Scientists and thinkers such as Sigmund Freud were also forced to flee to survive.

From here I walk to the Hofburg Palace. I was happy to admire its splendour up close but decided not to enter as I was informed I would need to spend at least half a day here.

Walking back to my hotel, I noticed a Nazi-built flak tower which has been repurposed as an aquarium. The anti aircraft monstrosity looms large as a further ugly reminder of the past.

More appealing on the eye is the Apollo Kino, an art deco cinema and once a vaudeville stage, built in 1904. My abode for the night is Das Triest where I am given a friendly welcome and shown to my spacious, colourful and functional room. As I passed a nearby room a puff of smoky air wafted out, despite it being a non-smoking hotel.

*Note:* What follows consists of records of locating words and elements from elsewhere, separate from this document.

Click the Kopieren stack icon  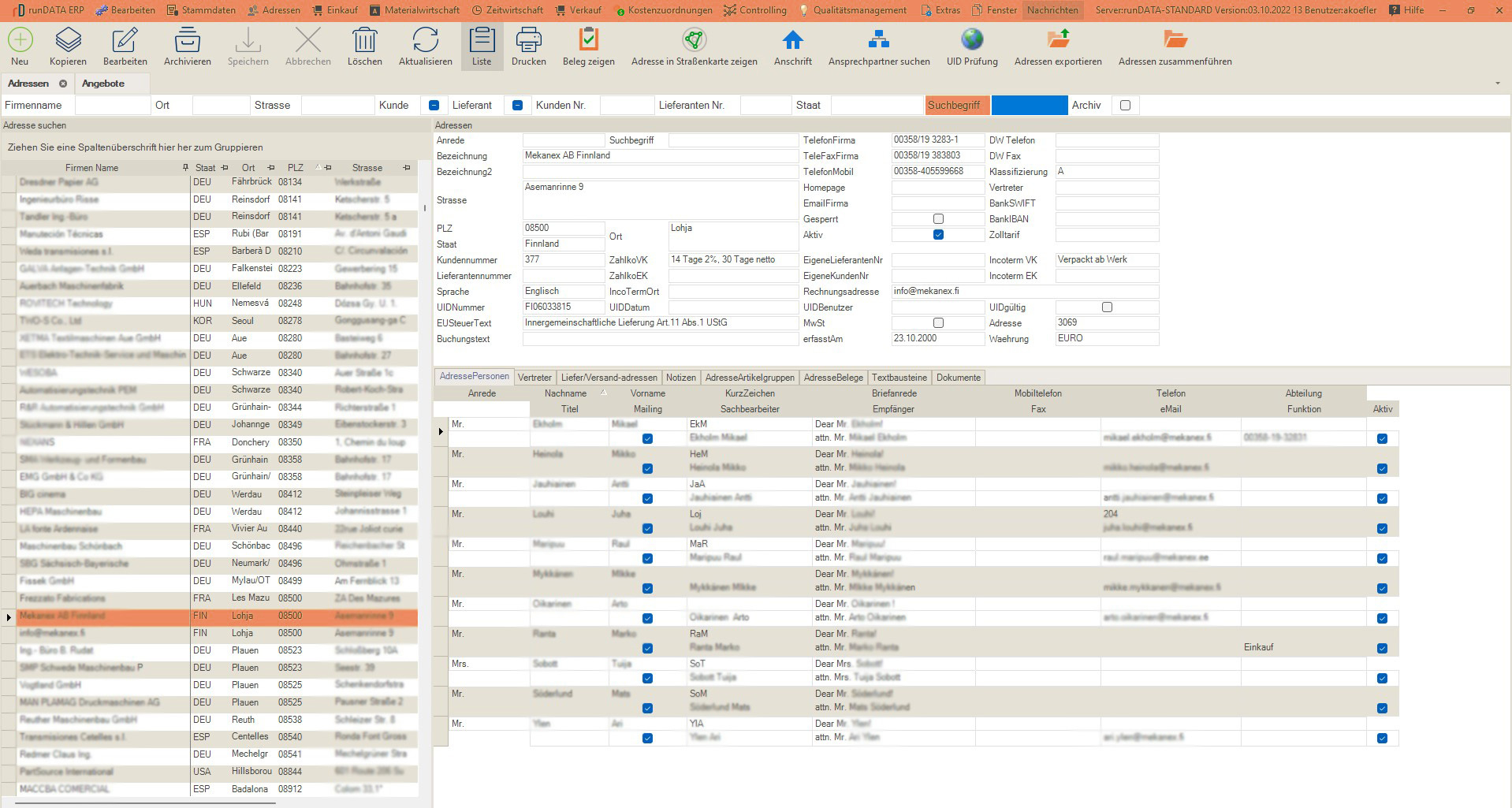tap(68, 39)
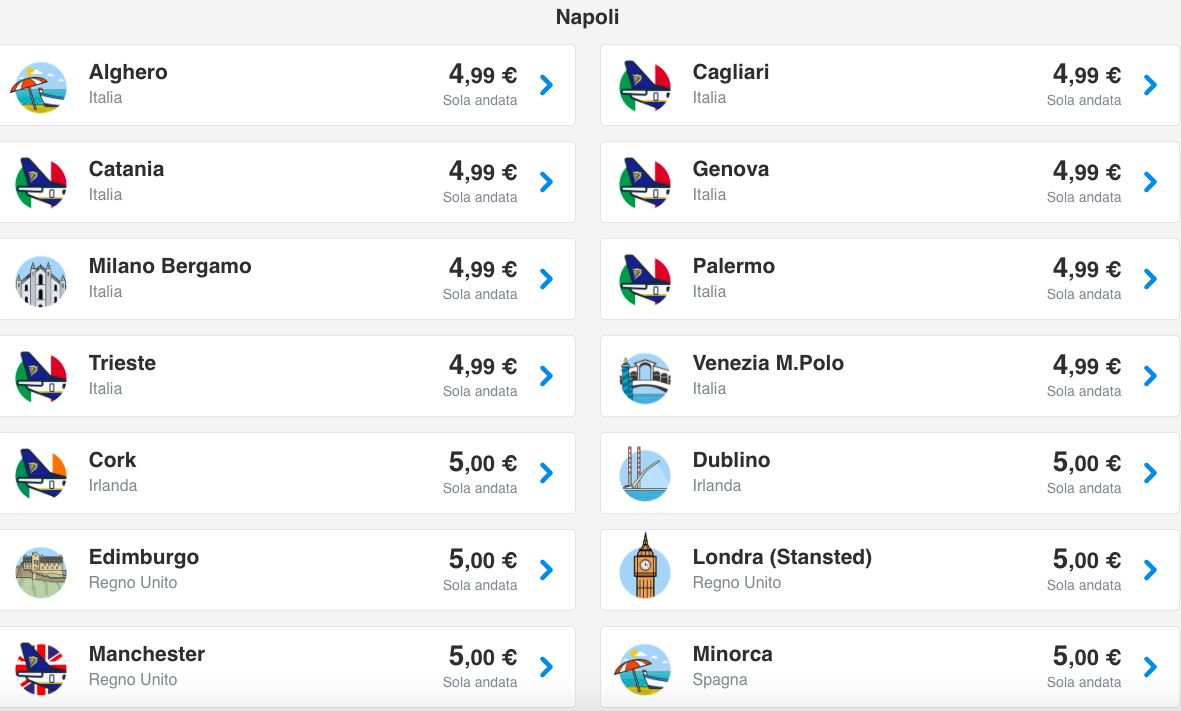
Task: Click the castle icon for Edimburgo
Action: tap(41, 572)
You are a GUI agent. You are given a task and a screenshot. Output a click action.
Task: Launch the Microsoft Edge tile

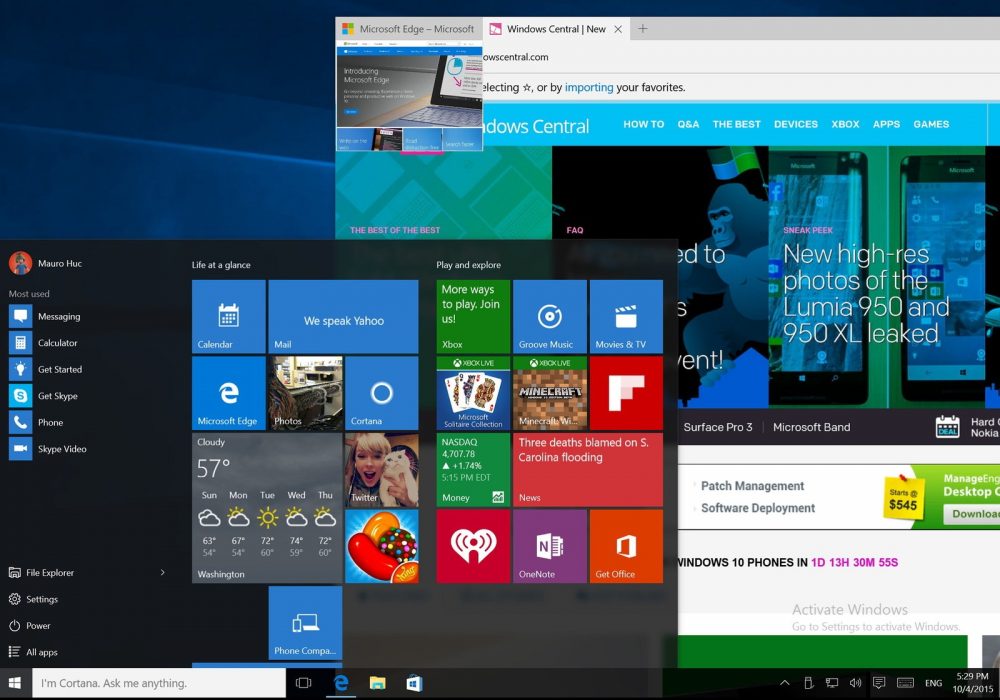click(229, 393)
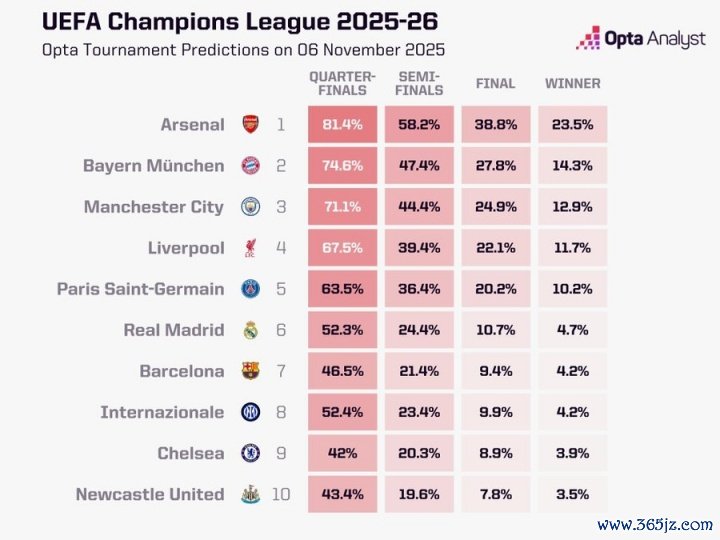The image size is (720, 540).
Task: Click the Final column header
Action: pyautogui.click(x=496, y=83)
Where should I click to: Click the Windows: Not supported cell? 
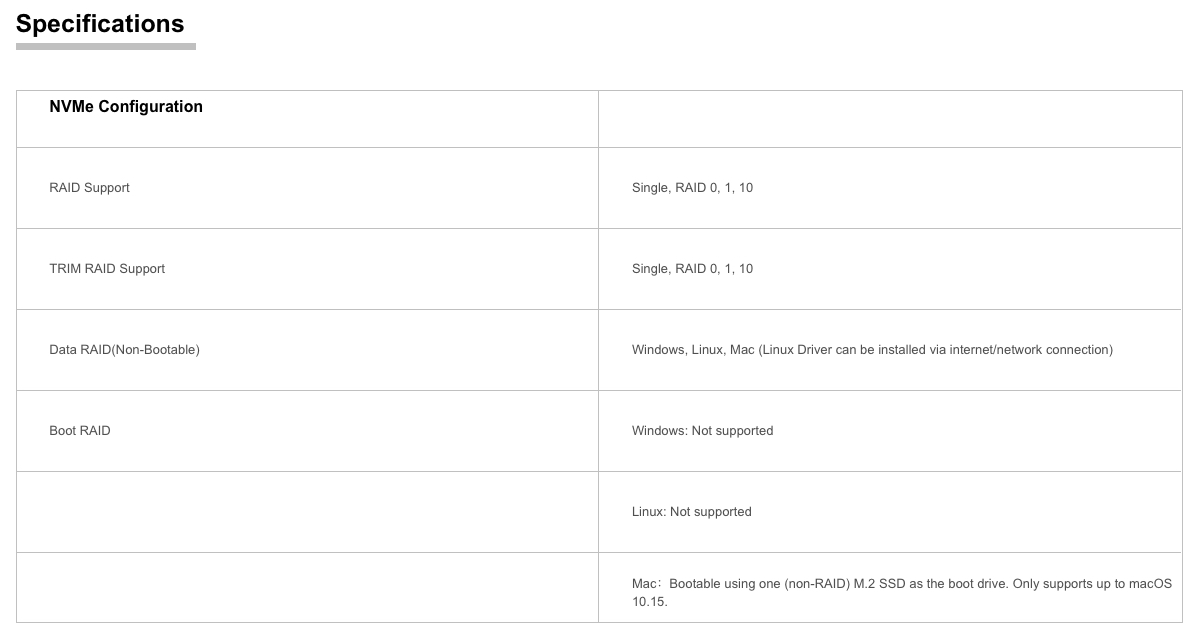tap(889, 431)
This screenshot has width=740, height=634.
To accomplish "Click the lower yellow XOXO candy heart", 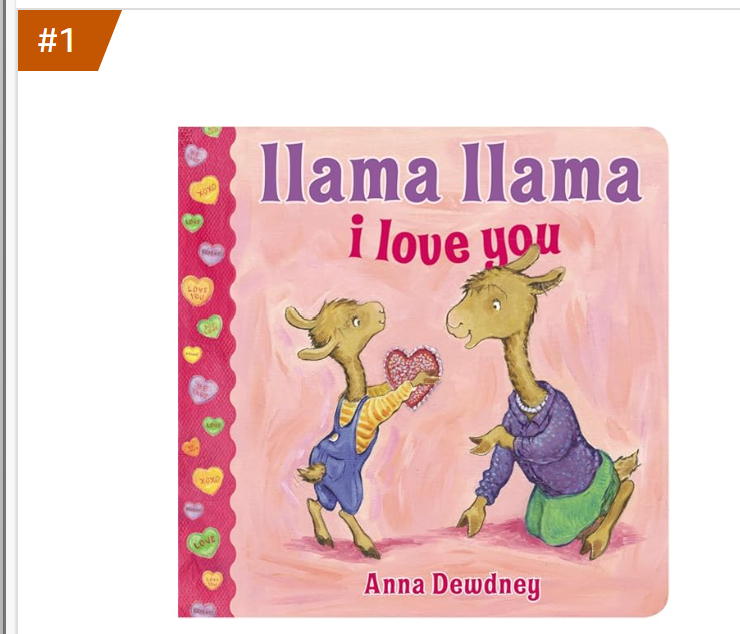I will [x=208, y=480].
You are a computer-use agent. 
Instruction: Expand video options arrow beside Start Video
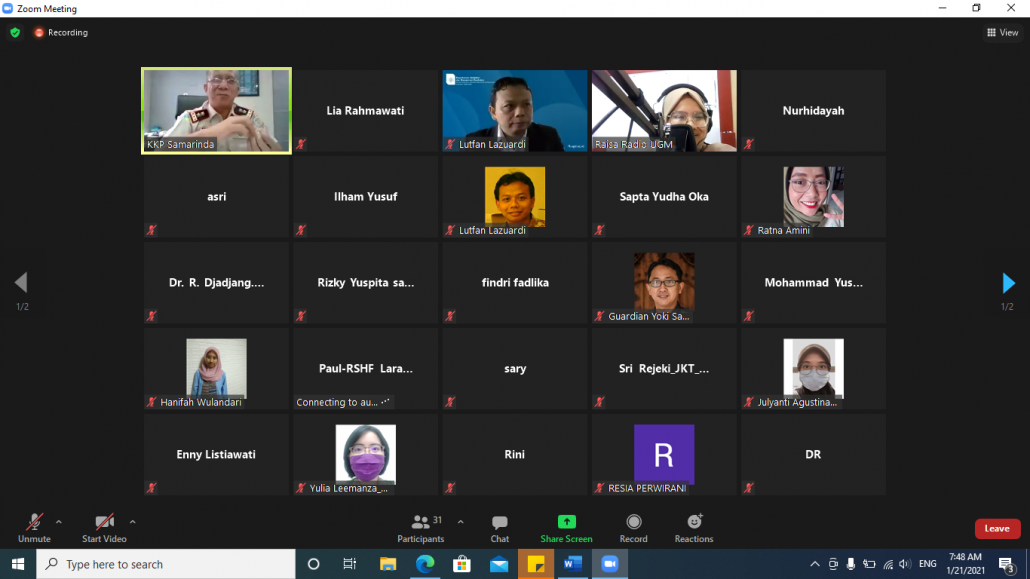(x=132, y=521)
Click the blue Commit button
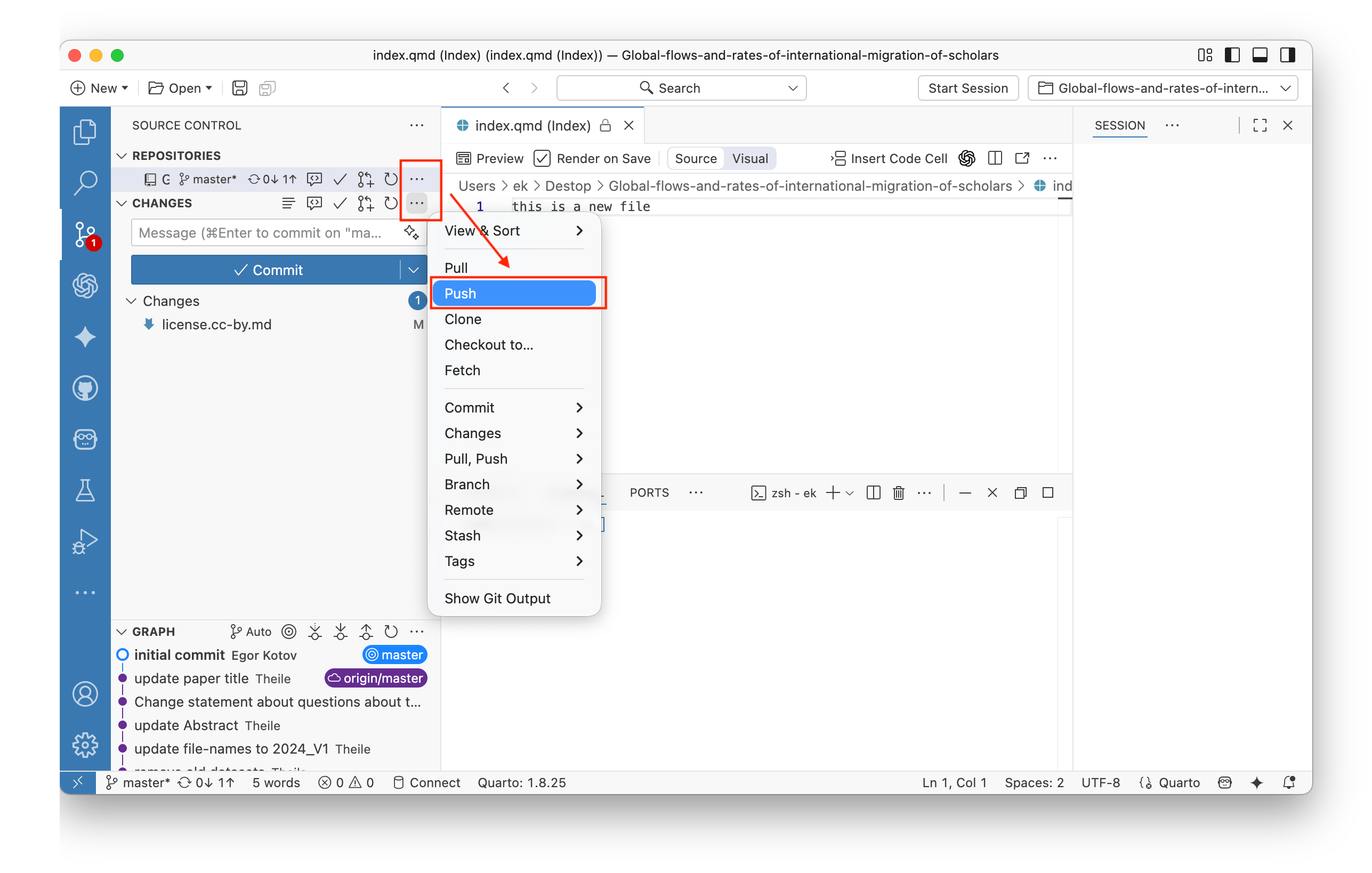Viewport: 1372px width, 873px height. pyautogui.click(x=267, y=270)
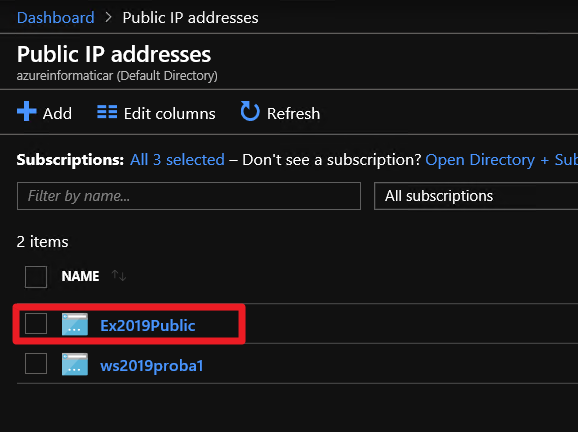The height and width of the screenshot is (432, 578).
Task: Tick the select-all checkbox beside NAME
Action: pyautogui.click(x=36, y=277)
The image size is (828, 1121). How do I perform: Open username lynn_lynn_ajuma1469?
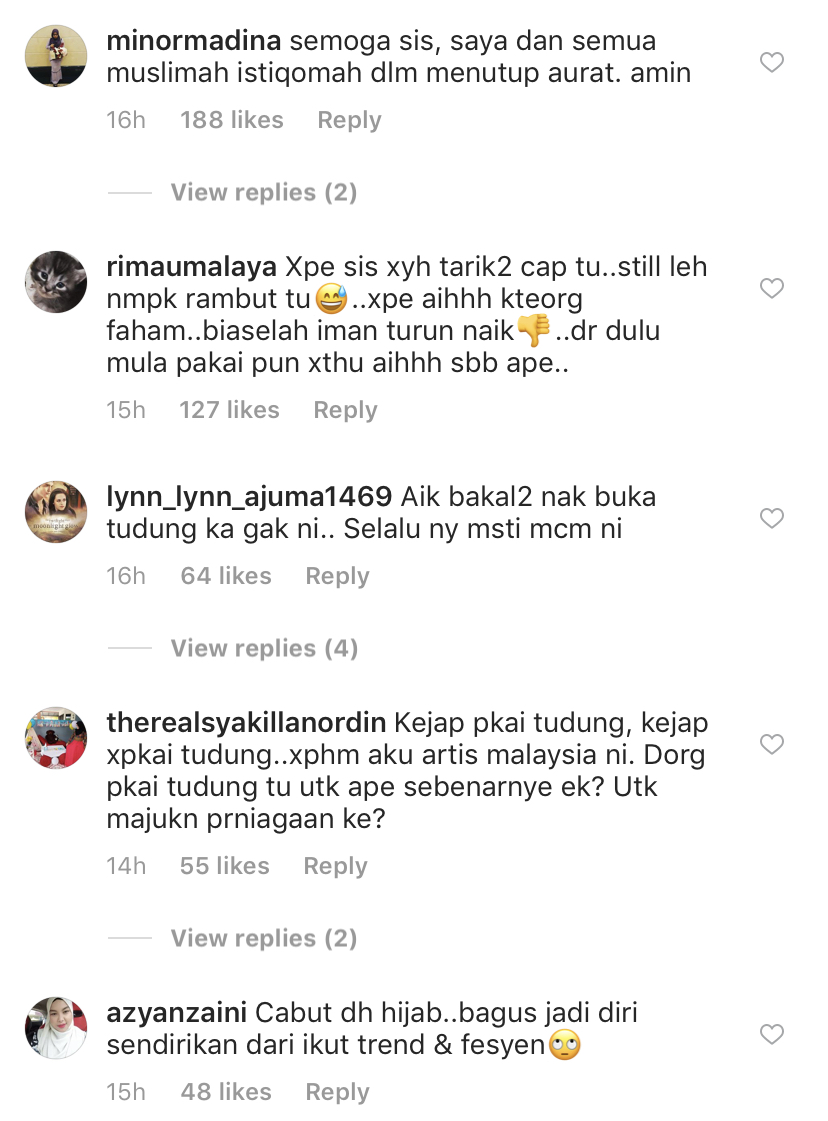click(249, 497)
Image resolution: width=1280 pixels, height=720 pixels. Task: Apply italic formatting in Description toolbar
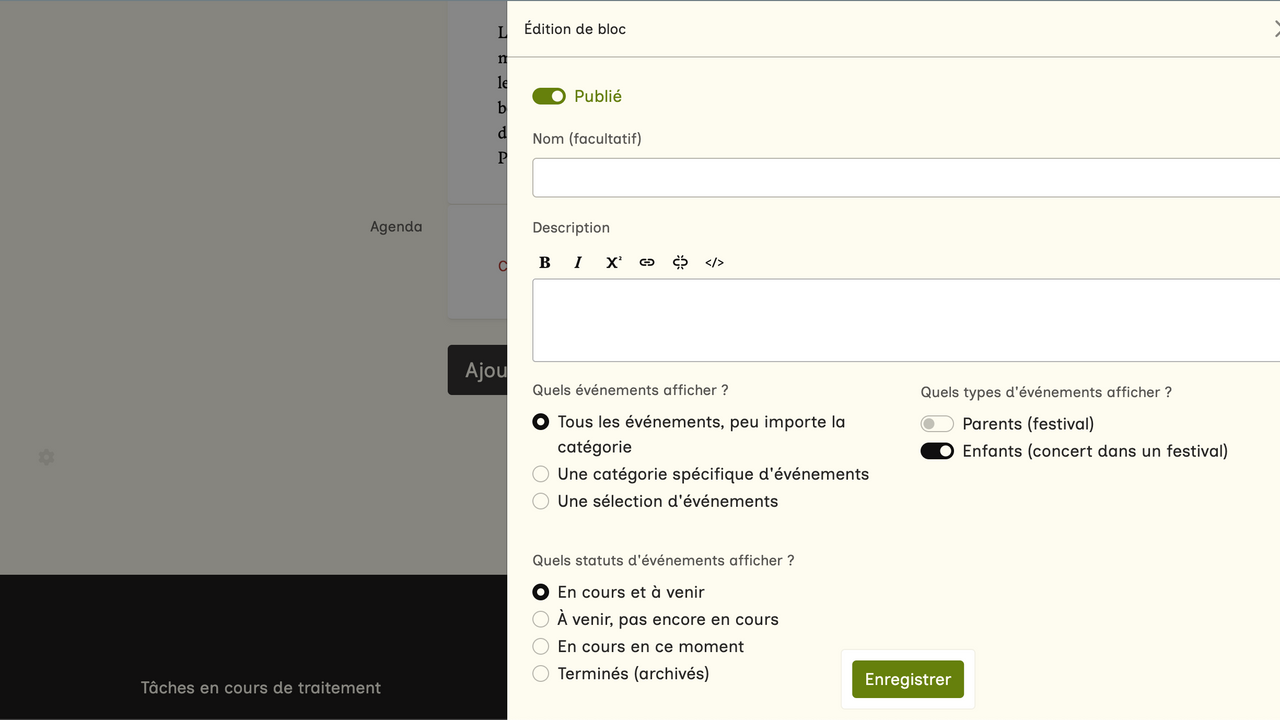[578, 262]
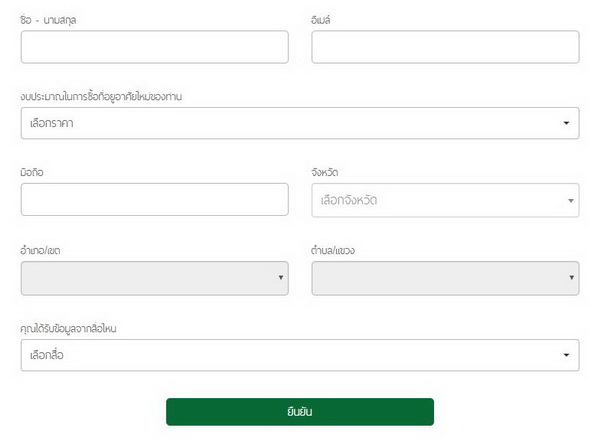Click the arrow icon on budget selector

point(566,123)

I wondered if it were a noirish character in a trilby living out a Third Man fantasy where the characters where often submerged in drifting cigarette smoke.

For dinner I was recommended the wiener schnitzel (a vegetarian alternative is available) at Glacis Beisl. The krautfleckerl (a cabbage and pasta bake) was another popular choice. It’s a friendly eatery popular with locals and tourists.

Otherwise a sausage and a drink at the renowned Bitzinger Würstelstand sausage stand has punters, tourists and well-heeled shoppers all queueing patiently for a cult classic. Some sit around the booth chomping their hot dogs, others walk the streets, dog in one hand and a beer in the other. A local in front of me says he’d rather eat here than in the city’s best restaurants. My next stop was the Leopold Museum which contains more than 6,000 works and artists such as Egon Schiele and Gustav Klimt, the former inspired record sleeves by David Bowie and Iggy Pop. Schiele’s strange and twisted human distortions are often unsettling and immediately recall iconic sleeves such as Bowie’s Lodger and Iggy Pop’s The Idiot.

Bowie also referenced Schiele’s expressive movement on the iconic Heroes album cover. Schiele’s was a short career, his death in 1918 at the age of 28 was a result of the Spanish flu pandemic; he died three days after his pregnant wife Edith. To mark 100 years since Schiele’s death, a public poster campaign by the city of Vienna in 2018 featured works by Schiele from the Leopold Museum in cities such as London, Cologne, Hamburg and New York. Works such as Girl With Orange Stockings were censored in all the cities apart from New York. The advert suggested: “Sorry, 100 years old but too daring today”. The promotional endeavour undoubtedly brought fresh attention to Schiele where public intellectuals argued his worth and asked the age -old question: is it art or pornography?

From here, I walk to the Danube River and return to the playlist and The Blue Danube by Johann Strauss II. My entry point to this song (like many others) was trying to fathom Stanley Kubrick’s 2001: A Space Odyssey before my age entered double digits. This made a welcome last-minute alternative to the bolted museum door and was the perfect spot to finish my whistle-stop tour in the City of Music.